From: Sebastian Hesselbarth
Date: Wed Nov 20 2013 - 16:21:10 EST


On 11/20/2013 10:10 PM, Florian Fainelli wrote:
2013/11/20 Sebastian Hesselbarth <sebastian.hesselbarth@xxxxxxxxx>:
On 11/20/2013 09:36 PM, David Miller wrote:

From: Sebastian Hesselbarth <sebastian.hesselbarth@xxxxxxxxx>
Date: Wed, 20 Nov 2013 21:21:46 +0100

Ethernet PHYs consume a significant amount of power when link is
detected.
Especially, for embedded systems it can be easily 20-40% of total system
power. Now, currently most likely all ethernet drivers leave PHYs powered
on, even if the device is taken down. Also, some stupid boot loaders
power
on all PHYs available.

This RFC deals with saving power consumed by ethernet PHYs, that have no
corresponding ethernet device driver or are attached to ethernet devices
which are taken down by user request, i.e. ifconfig ethN down. Ports with
no link, i.e. cable removed, are already quite good at power saving due
to
PHY internal link detection.


The idea is sound and the goal is of course valuable, but it brings up
a chronically reoccurring issue as of late.

You cannot reset the PHY or take it down without somehow retaining the
settings the PHY had when you bring it back up.


Right, as far as I understand BMCR powerdown, i.e. what is called in
genphy_suspend/resume, powers down the PHY but _does_ retain PHY config.
It is not resetting the device.

Right that's also my understanding of how BMCR powerdown works. That
said, I am relatively sure that we can find PHY devices for which this
is not true.

No doubt.

As for the PHY state machine, I think we need a new state
PHY_SUSPENDED and upon calling phy_start() we make sure that we treat
PHY_SUSPENDED just like we treat PHY_HALTED today since that would
make sure that the PHY parameters are applied correctly upon resume
(interrupt configuration, autoneg and and such).

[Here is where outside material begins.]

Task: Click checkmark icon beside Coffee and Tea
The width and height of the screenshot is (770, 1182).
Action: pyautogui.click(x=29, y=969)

There is still some discussion on how we should deal with
auto-suspending the PHY when phy_stop() is called, and how does that
differ from the PHY_HALTED state? So this also raises the question of
whether PHY_HALTED is really different from PHY_SUSPENDED. The only
difference with your patches would be that we have put the PHY into a
low-power mode.

Well, I haven't thought about WoL and stuff and how the driver should
leave the PHY for that to work. Suspend support isn't really spread
among ARM SoCs :P

But if you can run some tests on non-ARM platforms you might already
been testing with, I am sure we can work it out. Maybe, we just have
PHY_SUSPENDED and deal with it differently if any regressions pop up?

Also, suspend_unused and auto-suspend on phy_stop can be disabled by
default for some kernel versions until we have enough coverage?

I haven't checked a lot of datasheets but [1] notes that "registers will
preserve their configuration". Even if we have PHYs that do not preserve
it, they should have a device specific callback for suspend/resume that
takes care of preserving it.

Right, but the PHY driver should only take care of restoring "state
less" PHY context, while the PHY state machine has to restore a "state
aware" PHY device context. So for quirky PHY chips, or those having
advanced power management features, we definitively need the two to be
helping each other.

I see it was a good idea to send the RFC early. The savings are
impressive but I was already quite sure that it has the potential to
break (at least) the quirky PHYs.

Sebastian


[1] http://www.ti.com/lit/an/snoa463a/snoa463a.pdf


If I ifdown/ifup a device, my ethtool link configuration better be
retained.

This means the PHY layer must have a way to reprogram the device when
it is brought back up, with whatever settings the software state
things are there.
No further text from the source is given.